Kutipan Teks -
◆ ◆ ◆

By:
Nico
Lalu lalang kendaraan
di Jalan Imam Bonjol Pontianak pagi ini mengiringi langkahku menuju kampus.
Sebenarnya dosen pagi ini tidak masuk, makanya aku enggan mau ke kampus. Tetapi
karena tugas kuliah sebagai pengganti kuliah harus dikumpulkan pagi ini, terpaksa
aku harus datang ke kampus. Sepanjang perjalanan, kemacetan panjang memang
sudah menjadi konsumsi pengguna kendaraan di Kota Pontianak. Kebetulan hari ini
kuliahnya di Magister Ilmu Sosial sehingga jarak antara kost dengan kampus
tidak sampai lima menit.
Setiba di kampus aku
langsung menuju lobby kampus, disana teman-teman sekelas sudah duduk-duduk
santai. Aku yang sudah berkeringat langsung duduk.
“Tugasmu udah
dikumpulkan belum nik?” salah satu temanku bertanya.
“Ntar aja ah. Panas,
capek aku”.
Setelah berkipas-kipas
sejenak, aku menghampiri ketua kelas.
“Nih, tugas aku.”
“Oke deh niko.”
“Bapak ndak masuk kan?
Berarti abis ini pada boleh pulang dong?”
“Iya, hanya kumpulkan
tugasnya aja.”
Huh, lumayan nyebelin
sih kalau dosen gak masuk. Perjuangan kita nyampe ke kampus itu lho,
seolah-olah gak di anggap banget. sepertinya teman-temanku sudah pada pulang,
tetapi masih ada yang terlihat sedang mencuri mangga, dan aku harus ikutan
dengan mereka, dan adapula yang baru saja menulis tugas kuliah karena kelupaan
mengerjakan di rumah, dan alasan tidak tahu mengenai adanya tugas dari dosen.
Mungkin ini perjuangan mereka.
Ah, baru sampai
dikampus masa’ aku harus pulang awal. Kan capek! Aku masih termangu sendirian
di bawah pohon rindang di depan kampus. Tempat ini memang adem, tidak heran
jika tempat ini menjadi tempat nongkrong asik bagi anak muda. Tidak jauh dari
belakangku ada sepasang kekasih yang sedang berbincang asyik. Aku malas banget
kalau lihatin dua sejoli yang pacaran disiang bolong, hari jumat pula,
(heloooooo... ini kampus non, bukan tempat pacaran). Kemudian di samping kiri
ku, ada dua orang cewek yang sedang enak-enakan makan syomai (aku jadi
ngiler,hahaha... emang kampus aku tempat makan syomai, hadeh...)

◆ ◆ ◆

Data Tersedia -
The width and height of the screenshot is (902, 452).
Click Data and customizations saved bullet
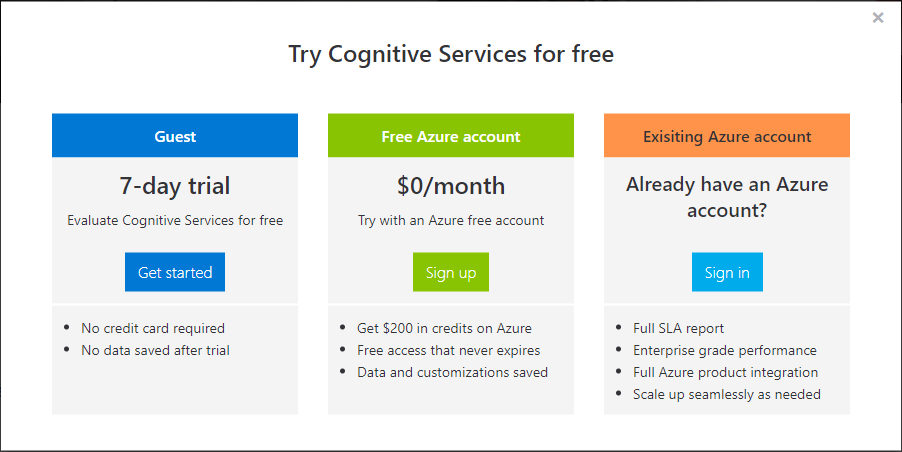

◆ ◆ ◆

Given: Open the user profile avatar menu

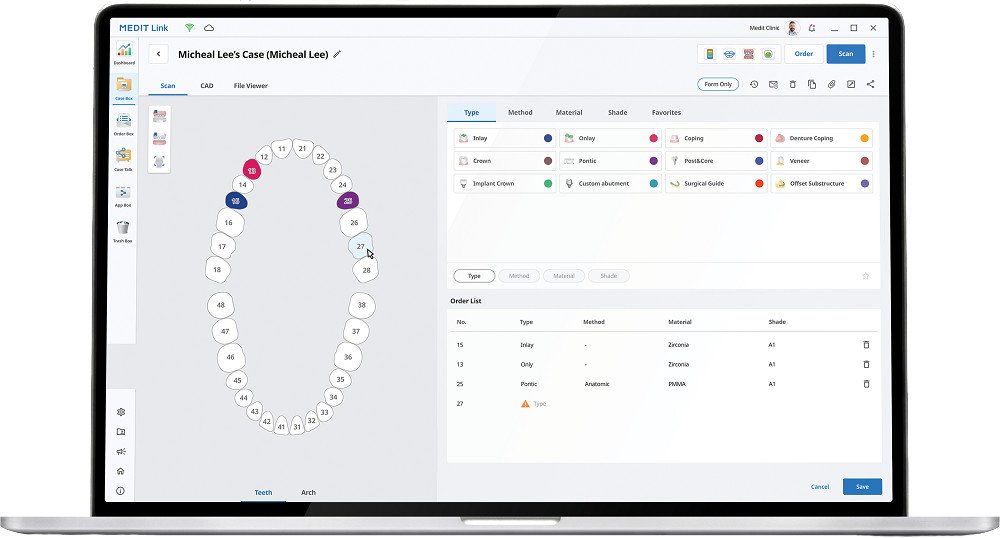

◆ ◆ ◆

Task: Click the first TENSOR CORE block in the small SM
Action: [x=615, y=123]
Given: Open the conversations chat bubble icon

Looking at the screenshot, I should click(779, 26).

◆ ◆ ◆

Petunjuk Latihan - Salin kembali bagian kutipan tentang perjalanan ke kampus tanpa mengubah satu kata pun, mulai dari "Setiba di kampus" dan berlanjut hingga "menghampiri ketua kelas.". Catatan di atas tidak diperlukan.

Jawaban Tertulis -
Setiba di kampus aku
langsung menuju lobby kampus, disana teman-teman sekelas sudah duduk-duduk
santai. Aku yang sudah berkeringat langsung duduk.
“Tugasmu udah
dikumpulkan belum nik?” salah satu temanku bertanya.
“Ntar aja ah. Panas,
capek aku”.
Setelah berkipas-kipas
sejenak, aku menghampiri ketua kelas.